I am looking to outfit my custom made aluminum pallets, with rubber. 

My M+R Pallets have a whitish beigeish cremeish rubber on top. 

I have researched and found the closest thing it could be is Pure Gum Rubber. 

Has anyone ever re-covered your pallets?
I am sure someone will say, "Buy it from Action Engineering", The problem is they buy it from a Industrial Belting place, and mark it up. I am looking to exclude the middle man on this one. 
Thanks!


----------



## ffokazak (Feb 23, 2006)

For one reason, Aluminum gets freeking HOT when you flash it for 8 hours straight. 
Second is the elasticity of rubber actually helps with the printing process{Although it isnt very squishy. Usually a durometer of 40 i think}

Hope that helps!


----------



## JMD (Mar 16, 2007)

Did you find the type of rubber and a source for this material?


----------



## kid.twist (Jan 7, 2010)

Smooth White Nitrile Rubber 1/8" thick. 36inch wide rolls - about $15 per linear foot, minimum 5 feet, ships form California.


----------



## dhoffroad (Oct 21, 2010)

bringing up a old post, but I'm planing on making new (bigger) aluminum platens for my Antec Tracer so if I was to get that Nitrile rubber what glue do I need ?


----------



## kid.twist (Jan 7, 2010)

Contact cement from big box home store is what I used. 
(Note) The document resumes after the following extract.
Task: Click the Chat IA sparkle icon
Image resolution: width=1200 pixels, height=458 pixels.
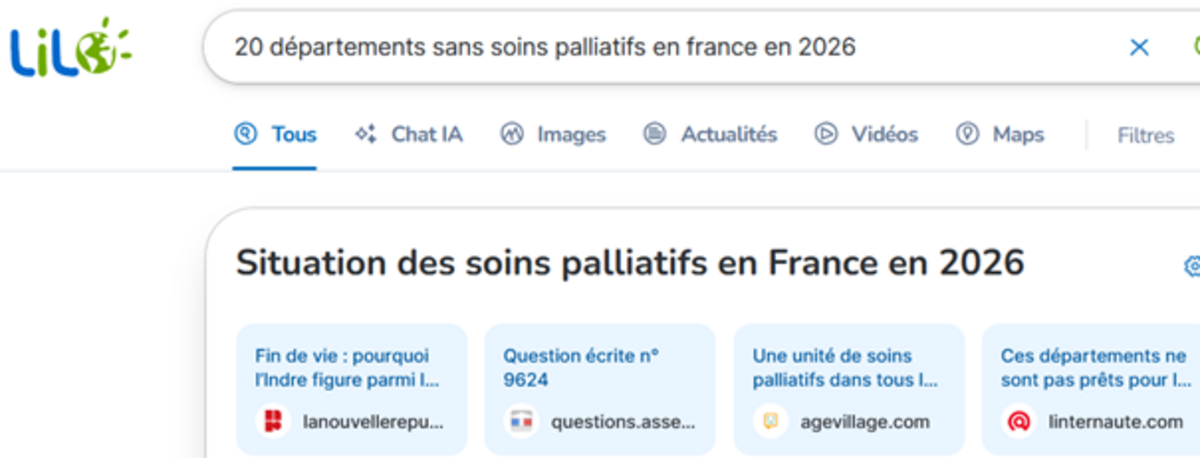Action: [365, 134]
It can be removed if you need to, in the meantime will hold pretty well. Too much heat will cause it to release but it's far more heat than it'll receive from normal flash unit use.

There is a spray adhesive manufactured just for this purpose (if I recall correctly it's for rubber?), but it's $25 bucks a can and the one I ordered to see if it was easier/better than contact cement was defective. Richardson Supply in Columbus Ohio carries it.


----------



## dhoffroad (Oct 21, 2010)

cool thanks !


----------